August 20, 2008

John McCain Was Never Tortured by the Vietnamese

In a post today, Andrew Sullivan applies the Bush Administration's definition of torture to Senator John McCain's well-known experiences as a prisoner of war (POW) during the Vietnam War. In applying this simple, but elegant, thought exercise, he thoroughly eviscerates the president's claim that "We don't torture" in a few short paragraphs:
In all the discussion of John McCain's recently recovered memory of a religious epiphany in Vietnam, one thing has been missing. The torture that was deployed against McCain emerges in all the various accounts. It involved sleep deprivation, the withholding of medical treatment, stress positions, long-time standing, and beating. Sound familiar?

According to the Bush administration's definition of torture, McCain was therefore not tortured.

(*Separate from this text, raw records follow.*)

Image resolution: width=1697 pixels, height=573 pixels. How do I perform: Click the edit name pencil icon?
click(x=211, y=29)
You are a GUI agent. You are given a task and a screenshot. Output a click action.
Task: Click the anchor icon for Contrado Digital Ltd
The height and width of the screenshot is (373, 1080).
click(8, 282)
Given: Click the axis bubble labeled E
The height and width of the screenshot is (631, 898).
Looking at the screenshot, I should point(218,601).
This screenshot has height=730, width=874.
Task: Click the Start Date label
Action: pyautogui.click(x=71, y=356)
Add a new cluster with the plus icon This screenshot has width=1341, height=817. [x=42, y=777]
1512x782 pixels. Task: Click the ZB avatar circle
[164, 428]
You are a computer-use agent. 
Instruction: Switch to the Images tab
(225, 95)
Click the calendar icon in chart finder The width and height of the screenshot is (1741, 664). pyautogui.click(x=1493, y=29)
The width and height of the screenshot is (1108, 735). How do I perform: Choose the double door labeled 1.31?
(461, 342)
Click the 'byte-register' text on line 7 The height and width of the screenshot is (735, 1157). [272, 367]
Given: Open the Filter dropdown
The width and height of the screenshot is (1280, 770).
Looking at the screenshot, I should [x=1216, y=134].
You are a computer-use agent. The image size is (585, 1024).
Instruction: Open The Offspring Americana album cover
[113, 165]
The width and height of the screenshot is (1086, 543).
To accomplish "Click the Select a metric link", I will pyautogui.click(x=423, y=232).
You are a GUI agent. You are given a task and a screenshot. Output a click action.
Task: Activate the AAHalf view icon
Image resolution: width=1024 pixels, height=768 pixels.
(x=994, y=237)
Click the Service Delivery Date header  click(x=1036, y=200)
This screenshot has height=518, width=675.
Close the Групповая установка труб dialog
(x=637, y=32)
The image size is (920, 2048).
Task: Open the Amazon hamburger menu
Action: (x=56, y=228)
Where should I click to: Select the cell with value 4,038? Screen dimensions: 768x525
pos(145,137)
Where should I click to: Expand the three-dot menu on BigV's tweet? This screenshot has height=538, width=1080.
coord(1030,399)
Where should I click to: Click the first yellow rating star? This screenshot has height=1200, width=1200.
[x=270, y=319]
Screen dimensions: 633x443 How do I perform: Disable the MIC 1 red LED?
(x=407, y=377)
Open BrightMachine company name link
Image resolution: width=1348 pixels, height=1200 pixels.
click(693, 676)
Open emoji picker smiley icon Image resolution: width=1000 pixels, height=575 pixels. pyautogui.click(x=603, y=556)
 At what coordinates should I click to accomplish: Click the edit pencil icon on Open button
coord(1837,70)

Cheney denies that McCain was tortured; as does Bush. So do John Yoo and David Addington and George Tenet. In the one indisputably authentic version of the story of a Vietnamese guard showing compassion, McCain talks of the agony of long-time standing. A quarter century later, Don Rumsfeld was putting his signature to memos lengthening the agony of "long-time standing" that victims of Bush's torture regime would have to endure. These torture techniques are, according to the president of the United States, merely "enhanced interrogation."

No war crimes were committed against McCain. And the techniques used are, according to the president, tools to extract accurate information. And so the false confessions that McCain was forced to make were, according to the logic of the Bush administration, as accurate as the "intelligence" we have procured from "interrogating" terror suspects. Feel safer?
Of course, some will argue that Senator McCain also had his arm broken while in captivity, but we all know how the overzealous application of "enhanced interrogation techniques" can turn out, right? You know, kind of like the men who were mistakenly killed at Abu Ghraib prison and Bagram Air Base.

I certainly don't always agree with Mr. Sullivan, but this is a brilliant post, and I encourage you to read it in its entirety.